It’s been 75 days since I left Minneapolis to pursue my Masters in Brussels. I first flew to Germany, and then got a ride to Belgium. All under U$ 330 Dollars. I wanna assure you I’m being as resourceful as I can with this grant, and that I’m thrilled to be a Rotary ambassador once again.
I recently started my master’s program at the Brussels School of International Studies, one of four satelite campi of the University of Kent in Europe. The original one being in Canterbury, England, where I will spend the last months of my study – expected to end in April of 2017.
Things aren’t how I thought they would be. They are better than I had hoped. I chose this school beause of the Political Strategy and Communciaton program they offered, but I have since stumbled upon their International Migration modules, and I found them to be fascinating. I chose that to be my secondary specialization, which will then get me an MA in Political Strategy and Communciation with International Migration, it’s not only a mouthful but also a handful.
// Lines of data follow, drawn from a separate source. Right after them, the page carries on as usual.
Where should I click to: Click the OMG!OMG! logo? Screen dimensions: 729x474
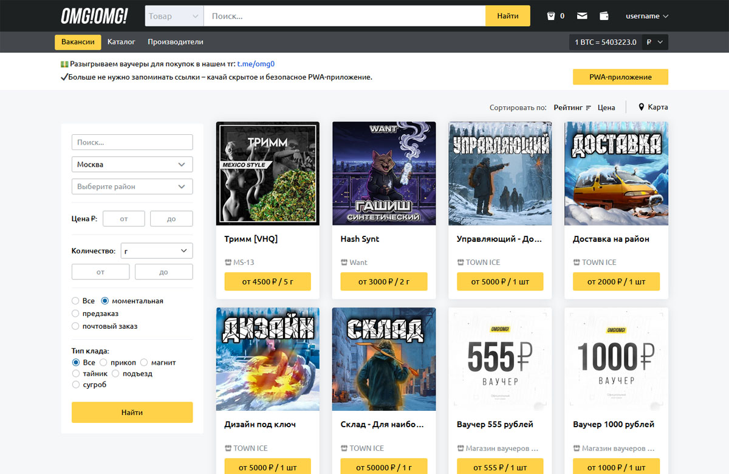click(94, 16)
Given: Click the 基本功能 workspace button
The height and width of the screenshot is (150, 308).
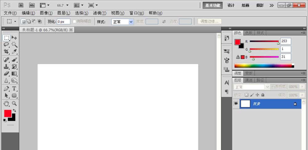Looking at the screenshot, I should (213, 5).
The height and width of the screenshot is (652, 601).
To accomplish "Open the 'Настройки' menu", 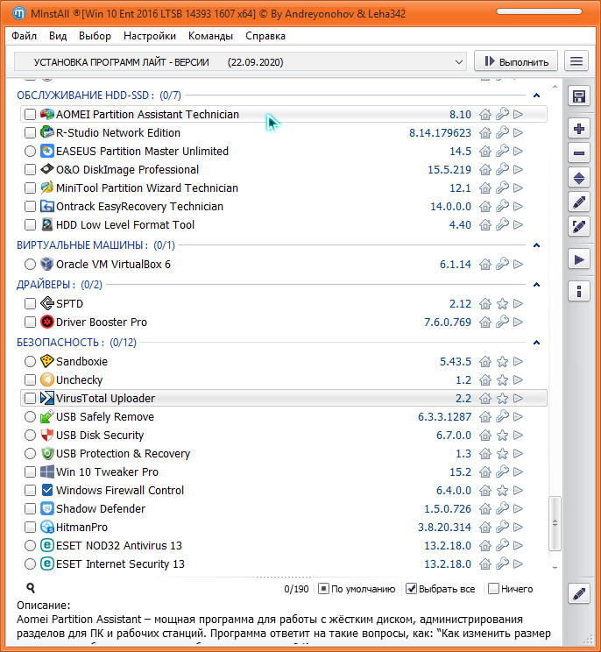I will pos(150,36).
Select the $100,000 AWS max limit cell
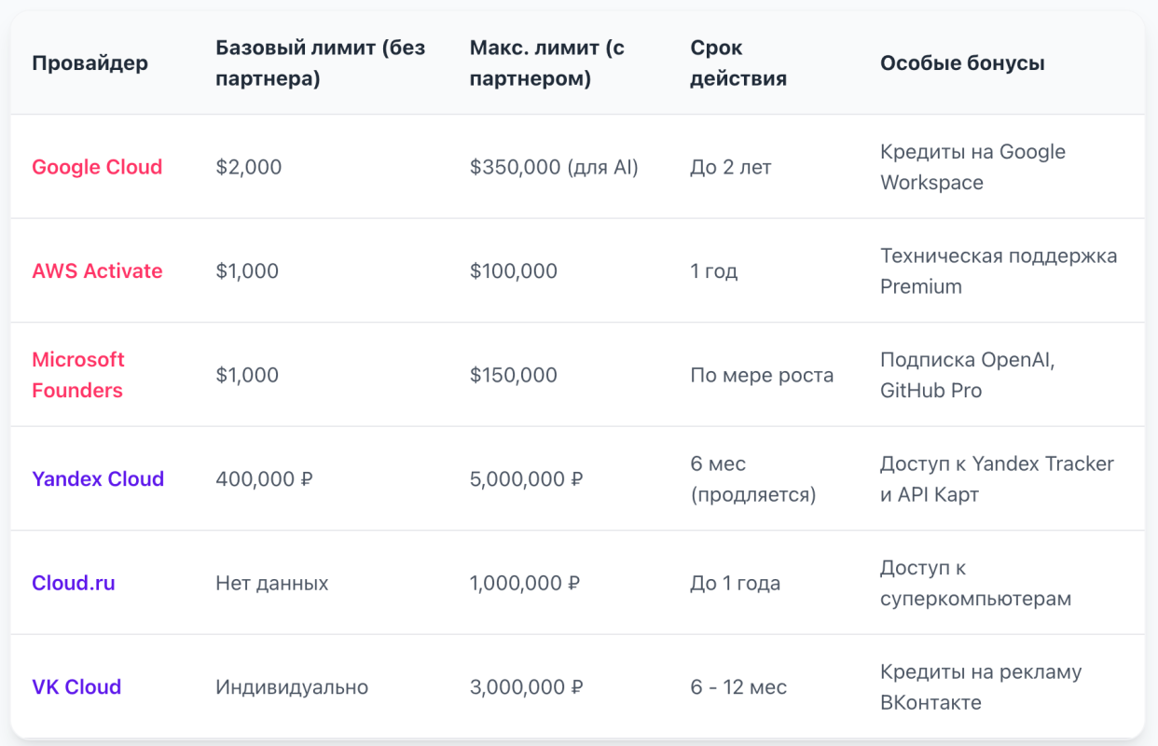Viewport: 1158px width, 746px height. point(514,271)
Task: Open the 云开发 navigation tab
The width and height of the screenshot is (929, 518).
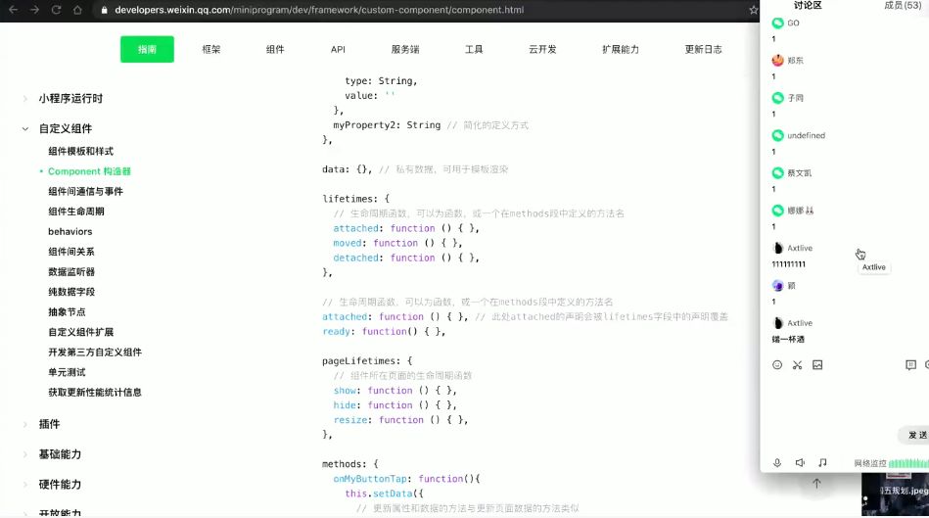Action: point(541,50)
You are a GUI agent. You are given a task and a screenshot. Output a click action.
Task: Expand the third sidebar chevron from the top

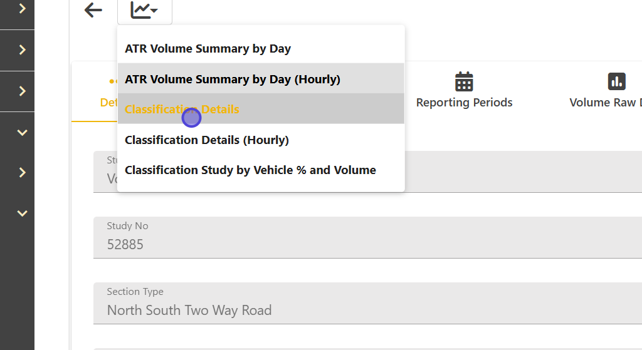tap(23, 91)
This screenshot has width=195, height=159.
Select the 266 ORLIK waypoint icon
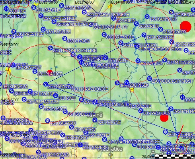tap(136, 24)
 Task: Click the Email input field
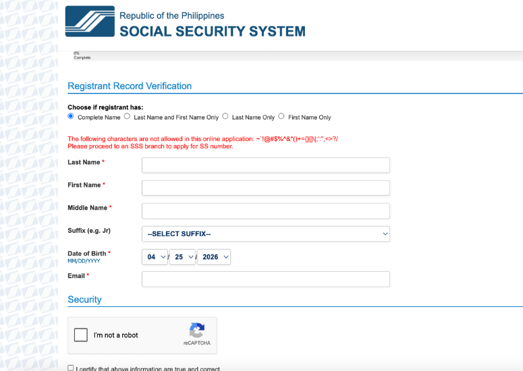[265, 279]
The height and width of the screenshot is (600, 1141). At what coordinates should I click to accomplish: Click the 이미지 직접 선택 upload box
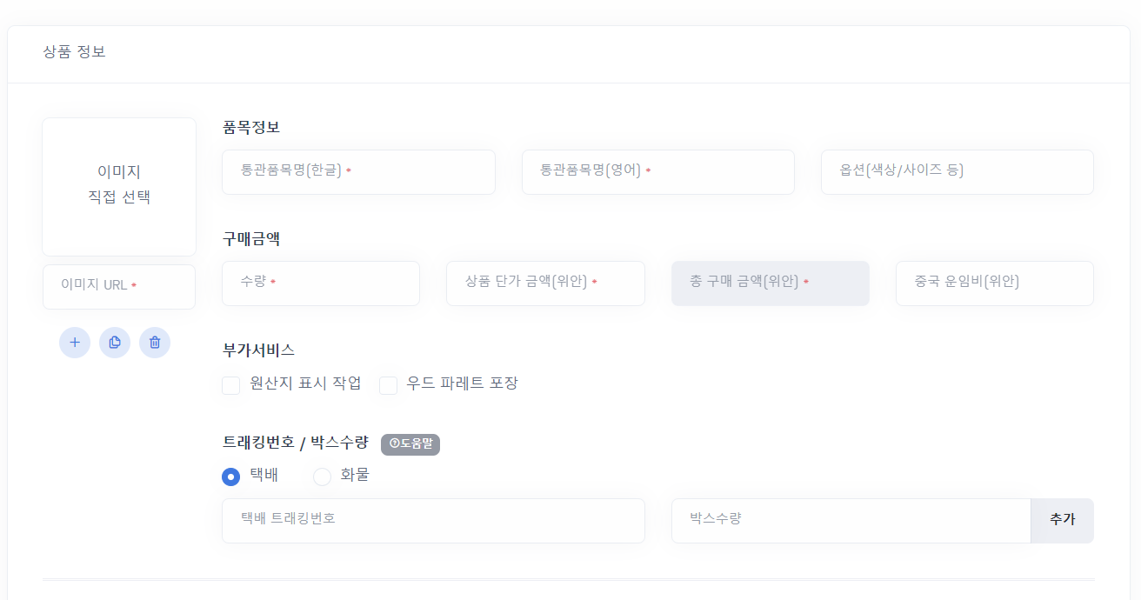(x=119, y=186)
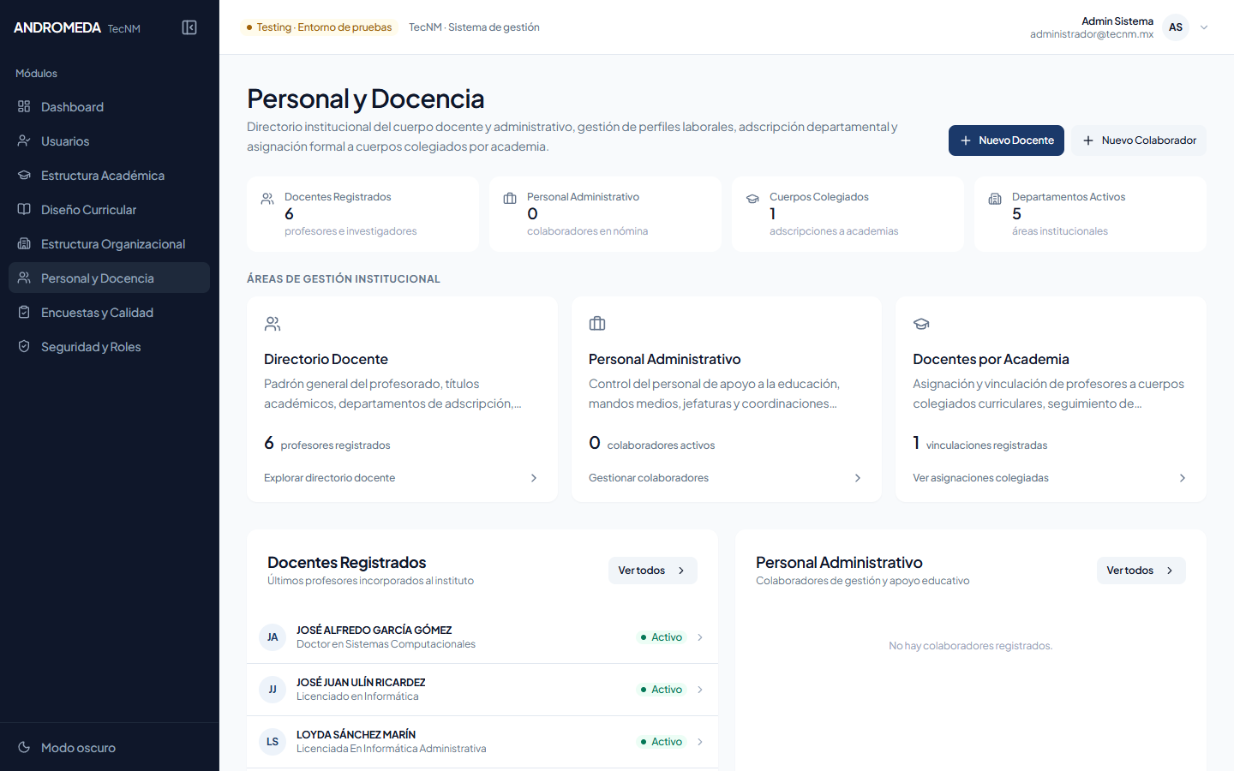Click Ver todos for Docentes Registrados
Screen dimensions: 1234x771
tap(653, 571)
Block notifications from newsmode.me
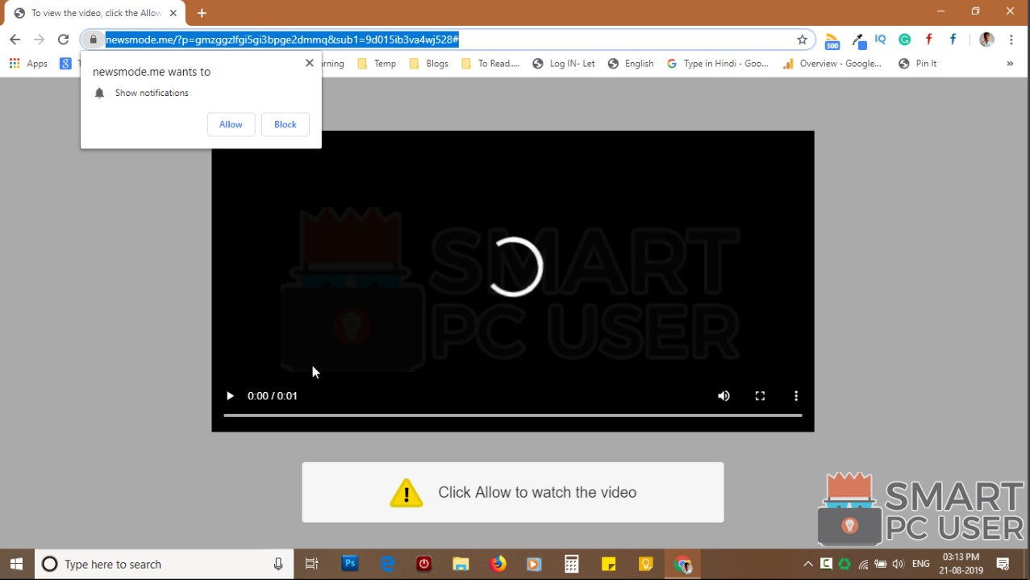Image resolution: width=1030 pixels, height=580 pixels. tap(285, 124)
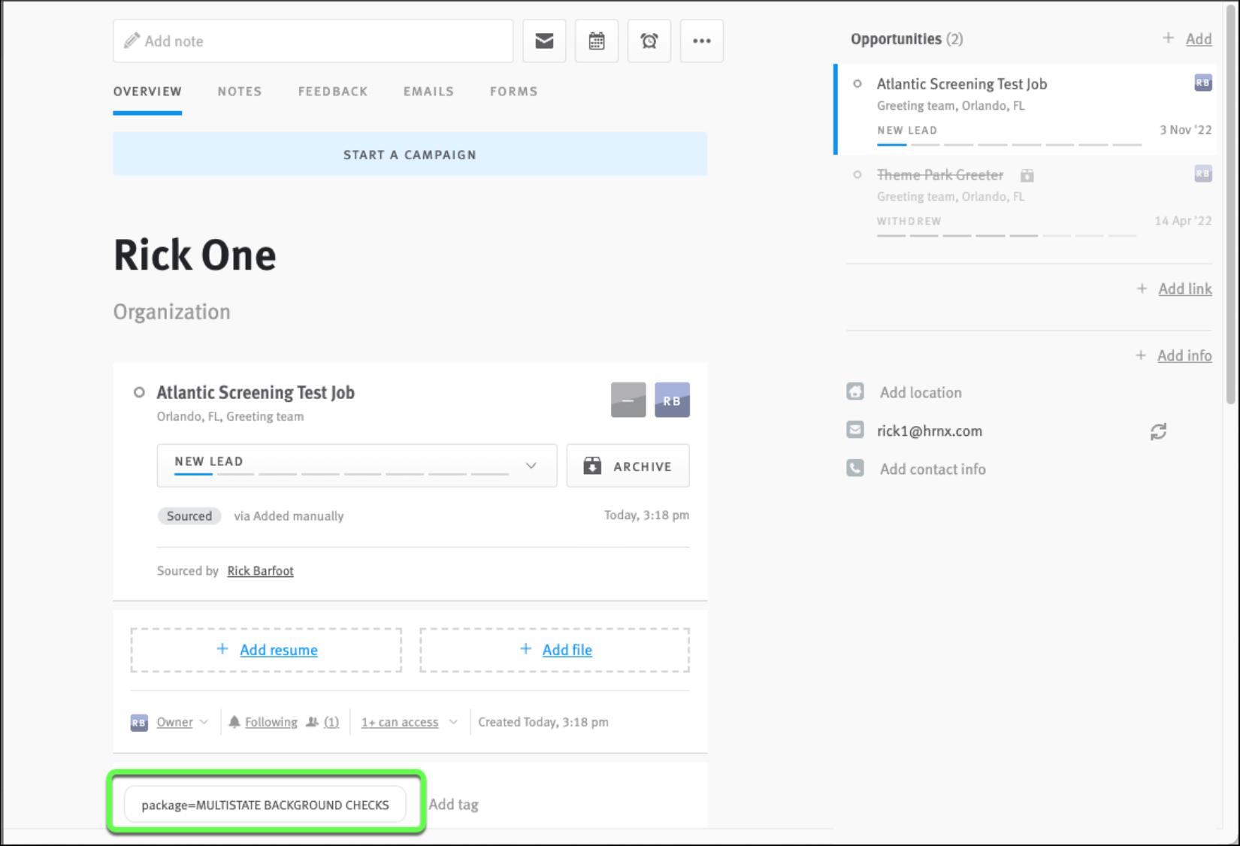
Task: Select the Theme Park Greeter status circle
Action: 857,174
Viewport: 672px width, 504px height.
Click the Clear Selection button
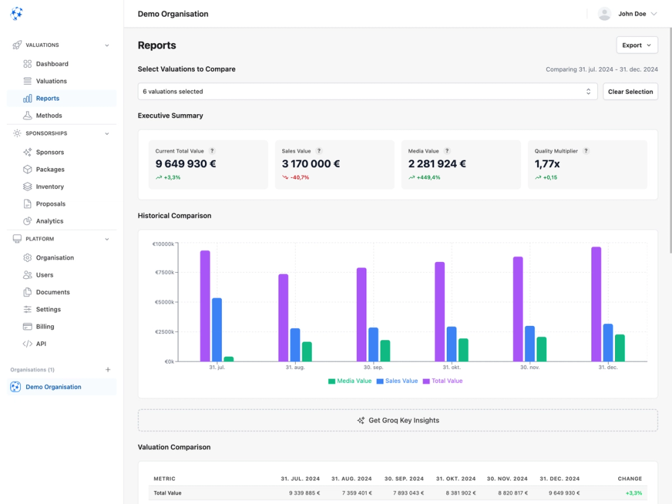[630, 91]
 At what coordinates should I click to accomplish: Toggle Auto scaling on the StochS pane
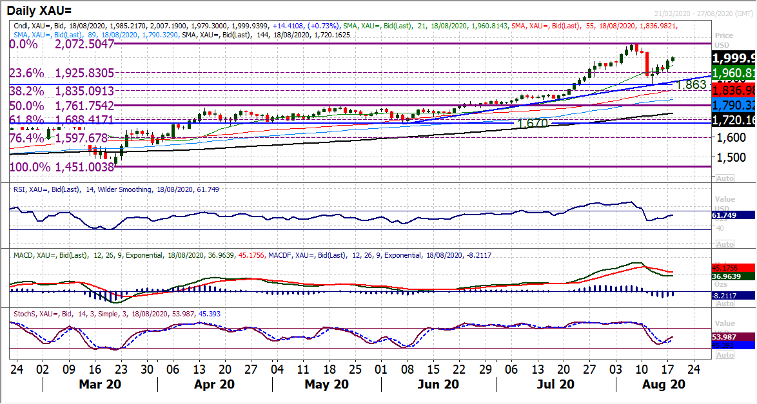coord(725,355)
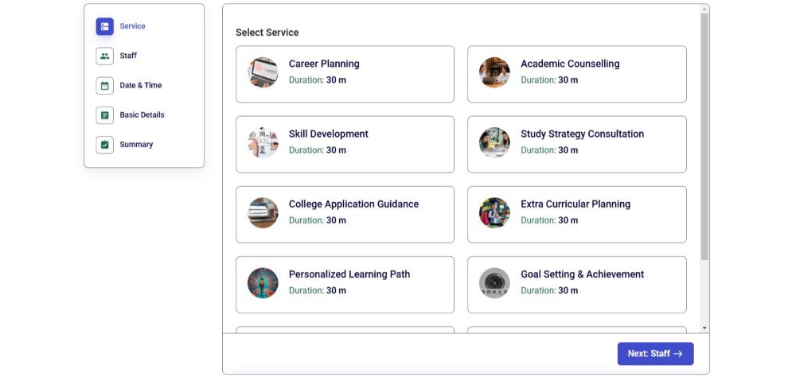The image size is (796, 381).
Task: Choose Study Strategy Consultation service
Action: [576, 144]
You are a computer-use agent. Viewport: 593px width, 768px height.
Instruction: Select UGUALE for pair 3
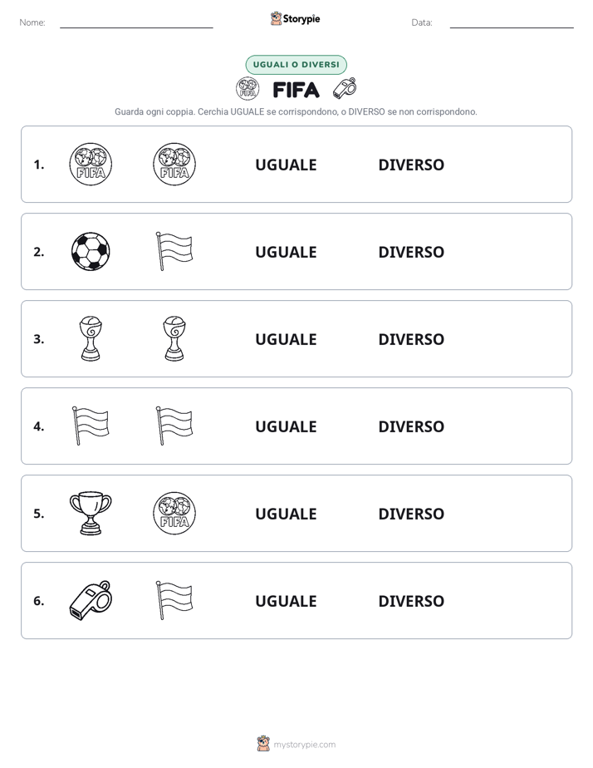pyautogui.click(x=286, y=339)
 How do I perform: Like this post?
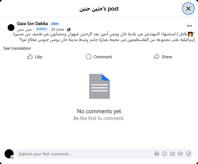35,57
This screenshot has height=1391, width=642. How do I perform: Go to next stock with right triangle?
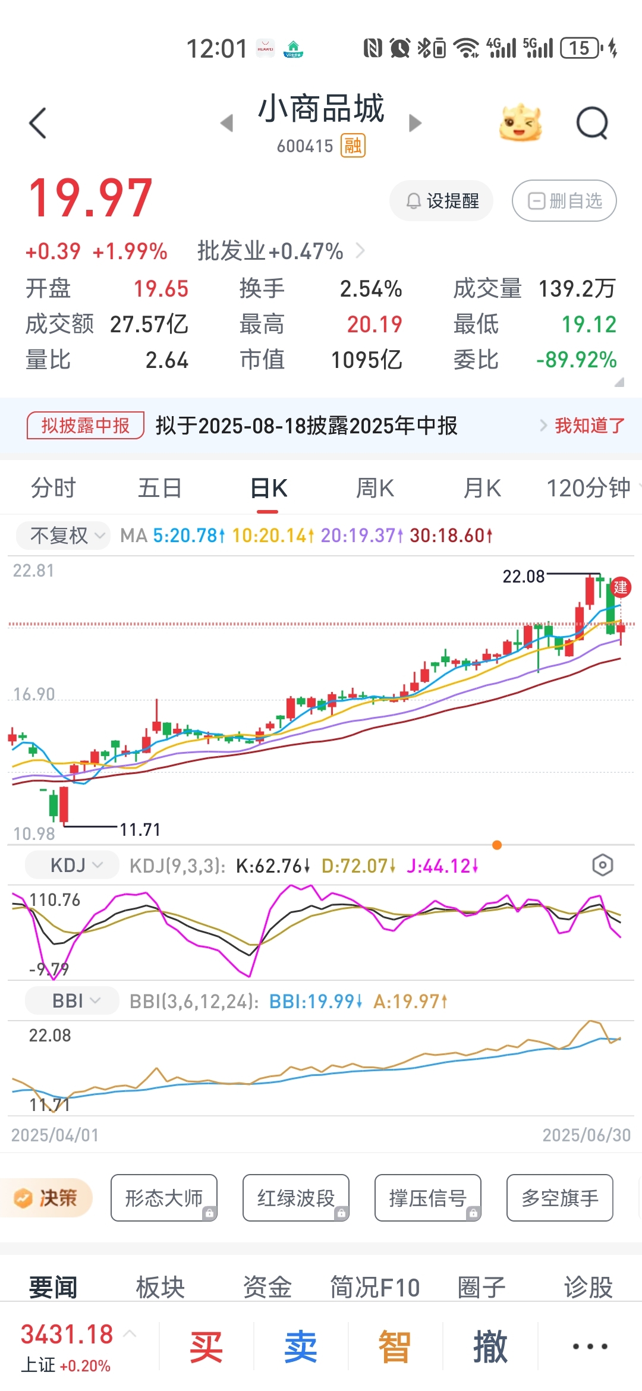click(416, 123)
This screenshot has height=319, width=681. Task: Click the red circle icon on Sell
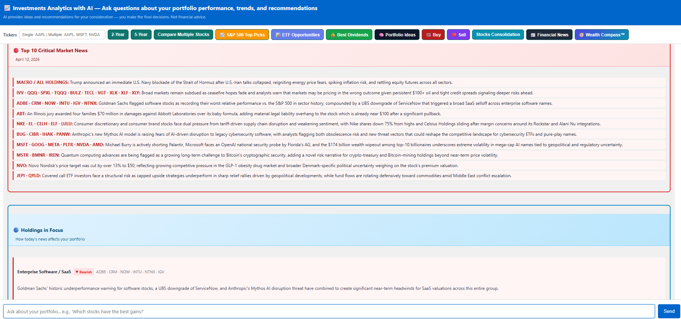tap(454, 35)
In classes we have migration policy debates, we learn how to communicate issues and solutions effectively, and of course, we are examining the unprecedented humanitarian crisis heppening right now. With an appalling and unacceptable human cost, and an unparalleled number of refugees in recent times we see that there is unfortunately little hope that the situation will improve significantly in the near future. I can’t help but to think of Rotary and its leadership in humanitarian service.
During my first few days here I decided to get involved. I volunteered at a refugee camp that was set up last minute in a square in Brussels. Surviving from donations and thriving from the service of others. That same service above self you instilled in me.
The most shocking thing I have learned here is that 67% of Americans surveyed in July, 1938 believed we should try to keep refugees from Germany and Austria out of the US. And in January, 1939 61% said the government shoul not permit 10,000 refugee children, most of them Jewish, to enter the US.
I understand the historical and contextual differences between then and now. But it is very difficult to turn a blind eye to the echoes of the past when faced with the “xenophobic bidding war” of the present.
It was the truth, it was fair to all concerned, it built goodwill and better friendships and it was beneficial to all concerned.